» Task data:
§
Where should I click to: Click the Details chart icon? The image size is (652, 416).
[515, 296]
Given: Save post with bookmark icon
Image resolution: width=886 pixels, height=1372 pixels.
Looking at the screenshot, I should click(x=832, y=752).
§
» Work task:
From the first line to the last, retype the material exactly.

» Solution to this task:
Where should I click to: Click the Details chart icon? The image size is (652, 416).
[515, 296]
Given: Save post with bookmark icon
Image resolution: width=886 pixels, height=1372 pixels.
Looking at the screenshot, I should click(x=832, y=752).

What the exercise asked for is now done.